___ Extract provided

Here are some easy ways to preserve cherries, including how to get cherries in bulk and equipment to process and preserve them – canning, dehydrating, freezing, recipes and more! Cherries are a swift crop – one day ripe, the next day gone. Save those tasty treats for later in the year by learning a few simple ways to preserve cherries.
To learn more DIYs and self-sufficient helps, be sure to read the Homestead Kitchen chapter of The Do It Yourself Homestead. Don’t have your own copy? No worries, we wrote one just for you here! To learn more about the book, simply click below. To request a free sample from the book, just email me at Tessa@homeseadlady.com.
Preparing Cherries to Preserve
We’ll be talking about several ways to preserve cherries, including:
- Canning
- Freezing
- Dehydrating
Before you can preserve them, though, cherries will require washing and pitting. This is true of any stone fruit, but cherry pits are small and a little more tedious to remove. I recommend you purchase a cherry pitter to make the job quicker and easier.
To Pit Cherries with a Pitter
- Place the cherry directly underneath the nose of the pitter. Be sure it’s centered.
- Follow the instructions for your pitter, but generally speaking at this point you depress the nose of the pitter into the cherry.
- The fill will be ejected. Sometimes it will stick to the flesh of the cherry, so be sure to look over the cherry before putting it into your “pitted” pile.
- Place the cherries in a bowl to catch all the juice that will begin to seep from the pitted cherries. You don’t want to waste a single drop.
Reserve cherry pits to make:
- Cherry pit heating pads with Joybilee Farm.
- Make cherry pit vinegar, along with a host of other things, with Purposeful Pantry.
Ways to Preserve Cherries
First, we’ll cover canning and the different ways you can preserve whole cherries and also items like cherry jam.
Then, we’ll talk about dehydrating, both whole cherries and fruit leather.
Finally, we touch on freezing whole cherries.

______

Action item: Supply what follows in the text on preserving cherries, starting after its final sentence. The listing that comes next is separate from the text on preserving cherries.

___ Data for analysis

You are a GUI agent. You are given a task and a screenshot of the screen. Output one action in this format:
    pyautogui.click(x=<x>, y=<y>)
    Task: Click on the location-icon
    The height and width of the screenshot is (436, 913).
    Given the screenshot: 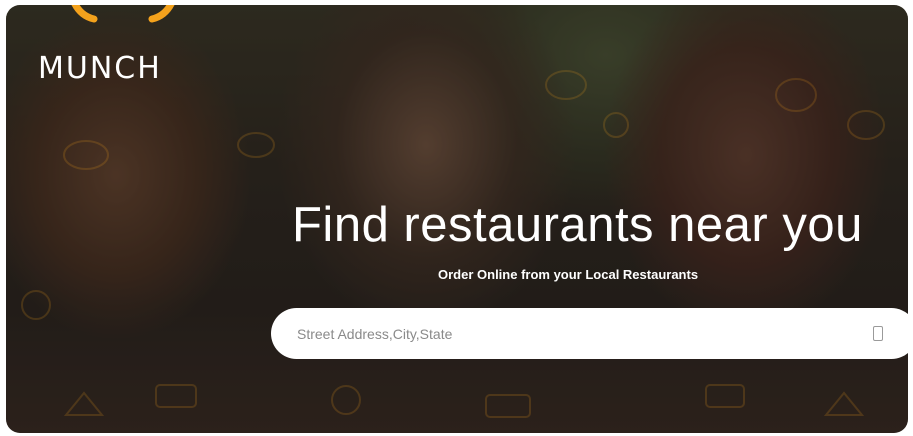 What is the action you would take?
    pyautogui.click(x=878, y=334)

______

Result for this task:
Canning to Preserve Cherries
As with most fruit, cherries can be preserved in a water bath canner, which takes a lot less time than a pressure cooker. There are several options and ways to can cherries:
- Canning whole cherries with Simply Canning.
- Practical Self Reliance can teach you how to can cherry pie filling.
- Learn to can cherry jam or jelly in a smaller batch to start with from Grow a Good Life.
If you’d like to learn how to have perfect and tasty jams every time, I highly recommend this little booklet. It’s NOT intimidating in the least – something I sometimes don’t like about big canning books. Too much of a good thing. Fiercely DIY Guide to Jams is the perfect place to start with jams and jellies.
Cherry Jam That Doesn’t Set
If you happen to have a jar of jam that doesn’t set up for some reason, you can simply use it in other ways. For example:
- “Ice Cream Topping” is the fancy name I usually give to that one batch of jam that refuses to set up.
- Loose jams can also be used in dump cakes, cobblers, and as cake topping.
- They also mix wonderfully well into morning oatmeal or yogurt.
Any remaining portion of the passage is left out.